- Required actions
- A) In the Dean Ornish article, do these statements agree with the text? (i) Ornish spoke in the ballroom at the Naples Grande Hotel. (ii) Hans Diehl played a video clip to introduce Ornish. (iii) Most of the listeners were nutritionists. Please answer each with yes or no and quote the deciding words.
- B) According to the Dean Ornish article, whom does Ornish credit with turning his life around when he was a college student?
- C) Write out the stretch of the Dean Ornish article from "Dr. Hans Diehl, left, joins" through "from the conditions.", swapping "physicians" for "doctors".

BLUE ZONE

Eat better, stress less: Dean Ornish highlights Lifestyle Medicine conference

Lance Shearer
Correspondent

Dr. Dean Ornish is often referred to as a guru of medicine. Interestingly, he credits an actual guru, Swami Satchidananda, with turning his life around when, as a college student, he was clinically depressed and contemplating suicide.

Ornish, a medical doctor and author of books including “Eat More, Weigh Less,” “Stress, Diet and Your Heart,” and “Love and Survival: The Scientific Basis for the Healing Power of Intimacy,” spoke to a crowd that filled the ballroom at the Naples Grande Hotel last week, the highlight of the national conference of the American College of Lifestyle Medicine. Sharing the stage with Ornish was Dr. Hans Diehl, another pioneer in the field, as the duo conducted a talk show-style interview.

Medical guru Dr. Dean Ornish performs a comical  song as part of his presentation.
The crowd, including executive director Susan Benigas, applauds a presentation by medical guru Dr. Dean Ornish.
Dr. Hans Diehl, left, joins medical guru Dr. Dean Ornish and his wife, Anne, at the American College of Lifestyle Medicine's 2016 conference at the Naples Grande Resort.

The couple hundred listeners in the ballroom, most of them physicians involved in the burgeoning field of lifestyle medicine — which stresses preventative measures to control chronic disease — were familiar with Ornish’s groundbreaking medical research. He is credited with the concept that improved diet and exercise can not only lower the chance of contracting ailments such as heart disease, cancer and diabetes, but actually reverse the symptoms and cure the disease in patients already suffering from the conditions.

For anyone not aware of the eminence of their presenter, Diehl played a video clip to introduce Ornish, showing some of the acclaim he has received. Messages from Bill and Hillary Clinton, whose diet he consulted, President Barack Obama, Dr. Mehmet Oz and Oprah Winfrey were interspersed with prominent mentions in Time, Newsweeek, USA Today, the Washington Post, The New York Times and the Journal of the American Medical Association. There also were photos or testimonials from luminaries such as Shimon Peres, Prince Charles, Barbra Streisand, Steve Jobs, Blue Zones founder Dan Buettner and the Dalai Lama.

- Data for analysis
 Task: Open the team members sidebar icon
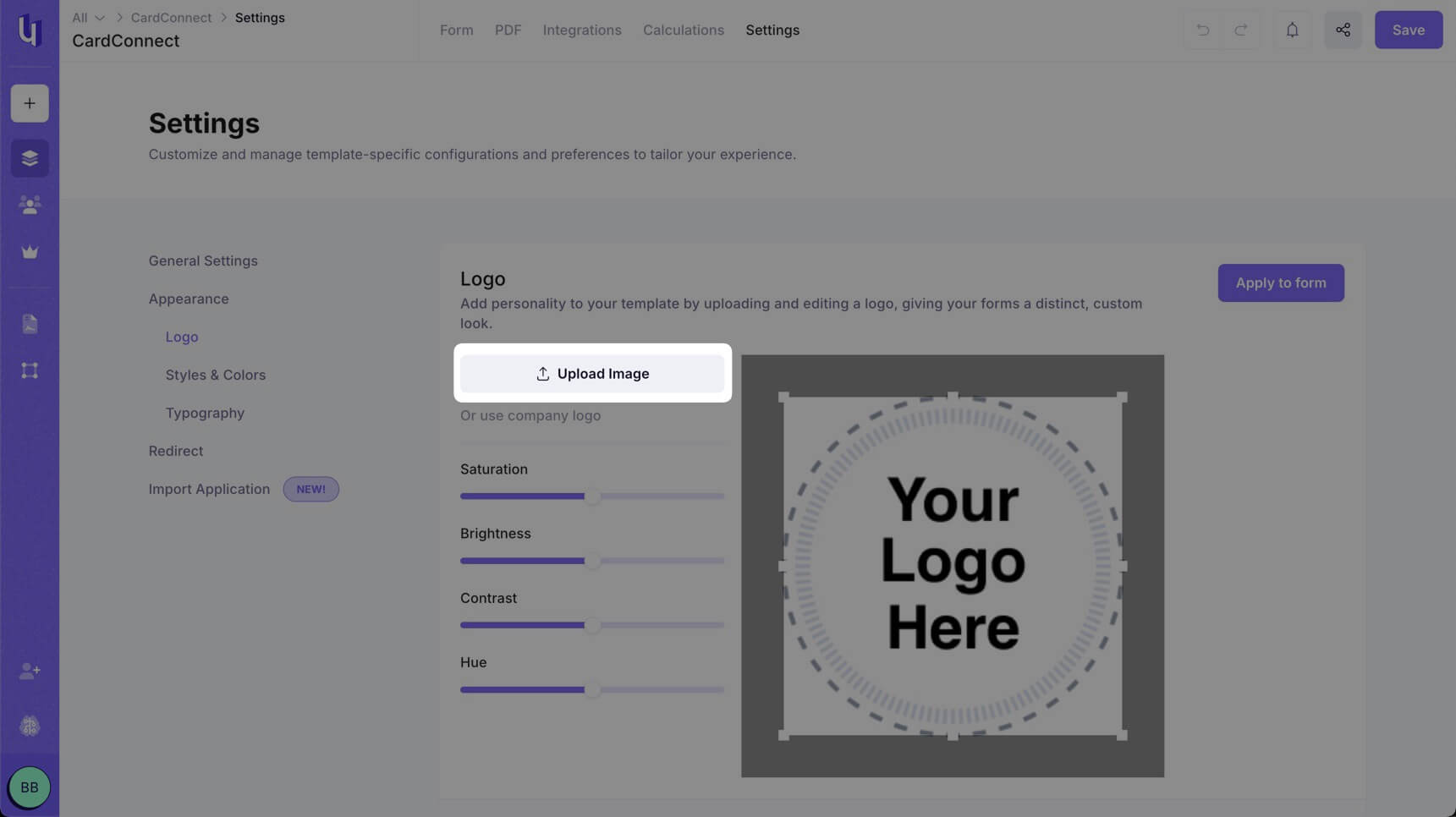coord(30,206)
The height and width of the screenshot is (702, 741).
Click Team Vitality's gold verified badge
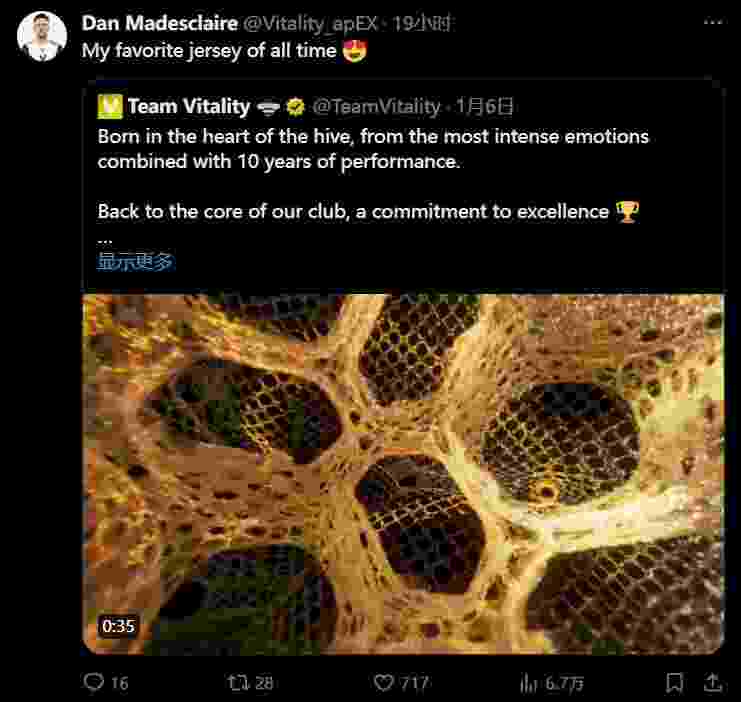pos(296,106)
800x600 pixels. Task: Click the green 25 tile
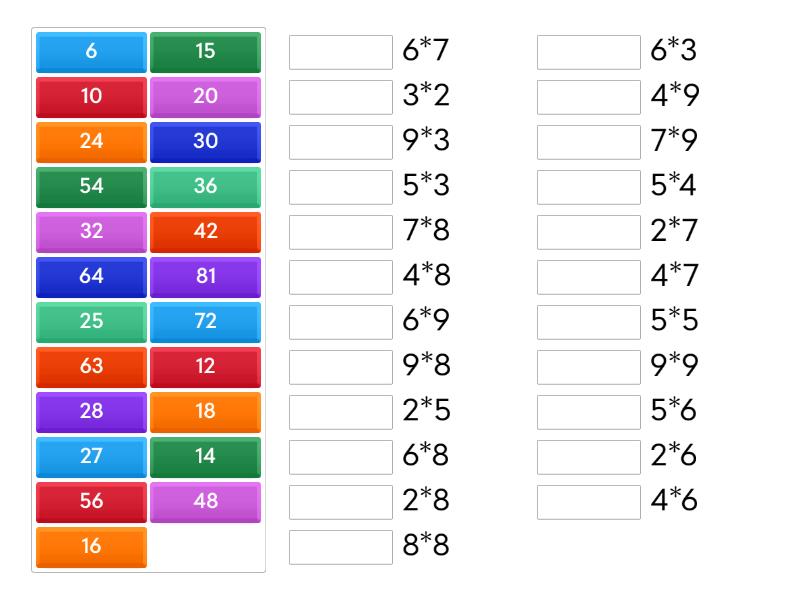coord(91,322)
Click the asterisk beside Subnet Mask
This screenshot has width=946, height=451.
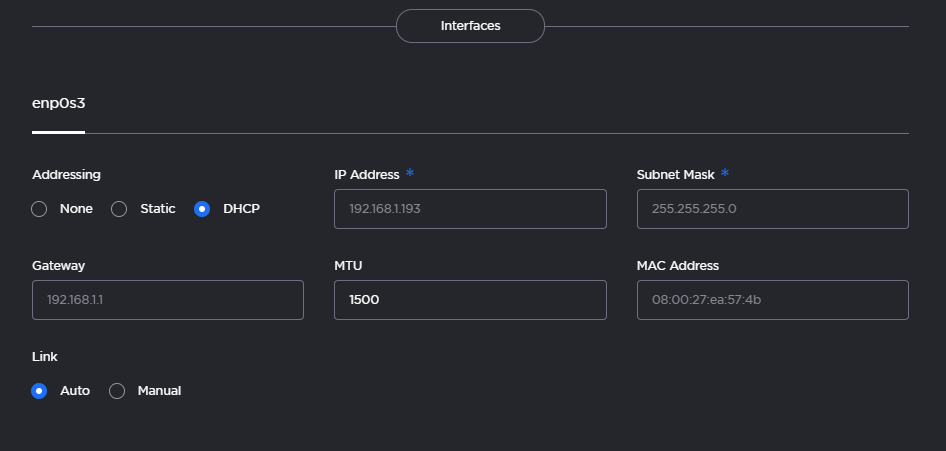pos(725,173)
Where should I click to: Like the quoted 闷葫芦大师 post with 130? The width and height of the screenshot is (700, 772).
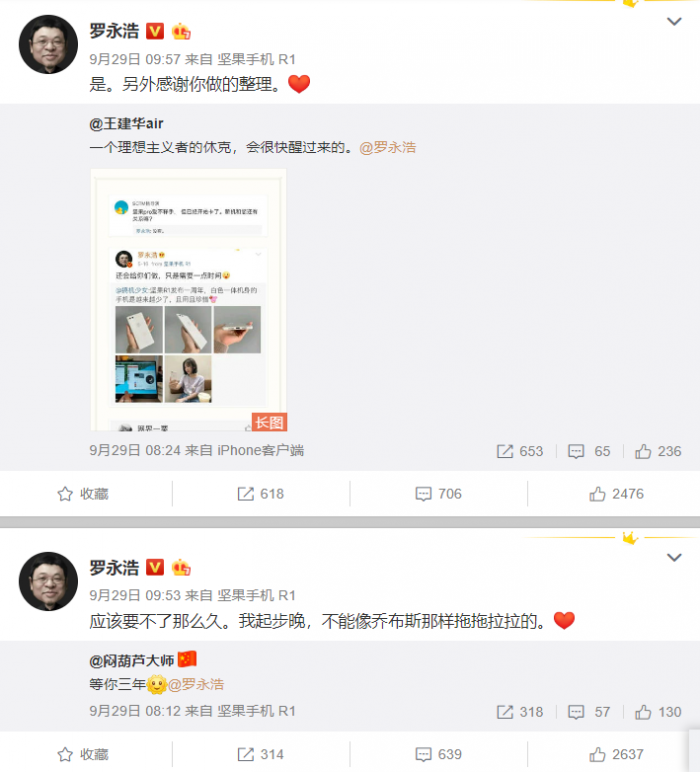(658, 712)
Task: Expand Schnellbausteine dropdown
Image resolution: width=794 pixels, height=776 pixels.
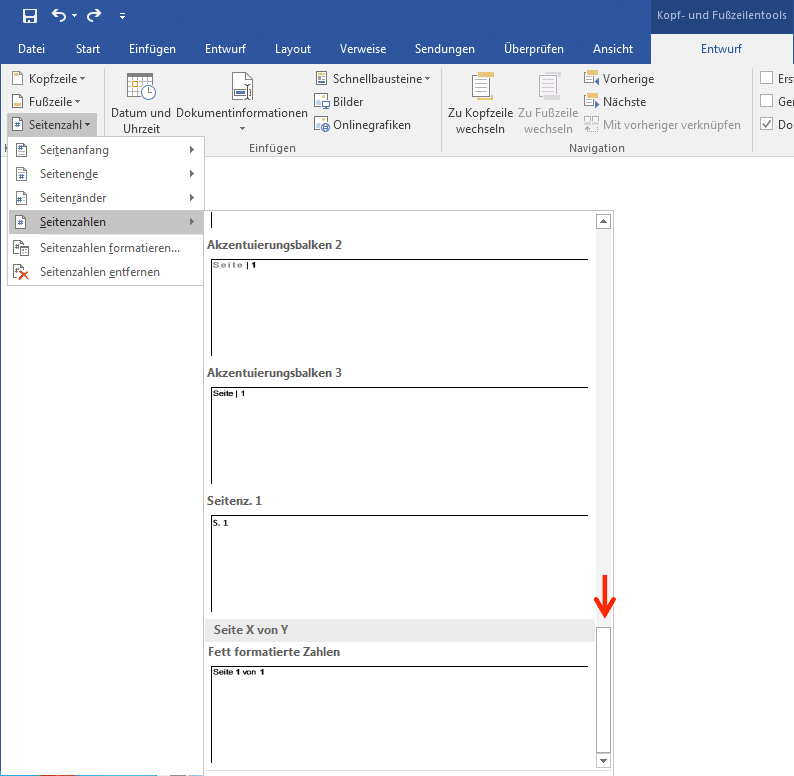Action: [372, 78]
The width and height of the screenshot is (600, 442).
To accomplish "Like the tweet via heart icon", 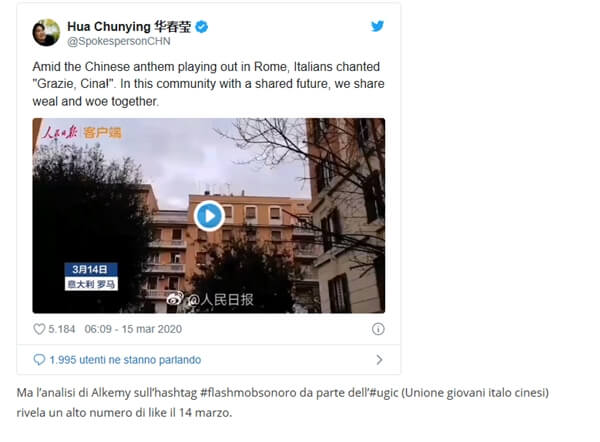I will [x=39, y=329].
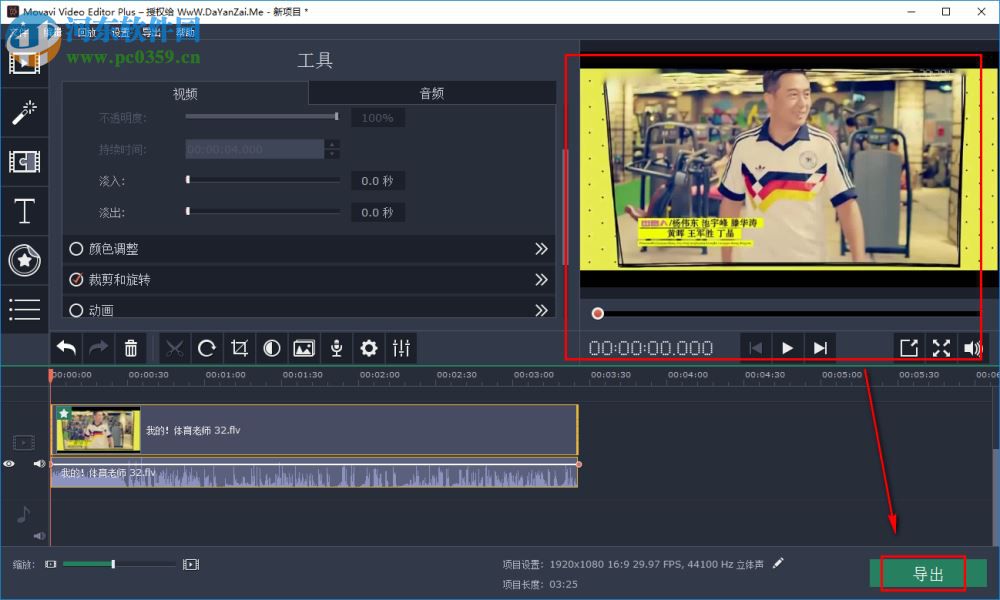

- Responses in order
- A)
(i) Yes: "spoke to a crowd that filled the ballroom at the Naples Grande Hotel last week"
(ii) Yes: "Diehl played a video clip to introduce Ornish"
(iii) No: "most of them physicians involved in the burgeoning field of lifestyle medicine"

- B) Swami Satchidananda.

- C)
Dr. Hans Diehl, left, joins medical guru Dr. Dean Ornish and his wife, Anne, at the American College of Lifestyle Medicine's 2016 conference at the Naples Grande Resort.

The couple hundred listeners in the ballroom, most of them doctors involved in the burgeoning field of lifestyle medicine — which stresses preventative measures to control chronic disease — were familiar with Ornish’s groundbreaking medical research. He is credited with the concept that improved diet and exercise can not only lower the chance of contracting ailments such as heart disease, cancer and diabetes, but actually reverse the symptoms and cure the disease in patients already suffering from the conditions.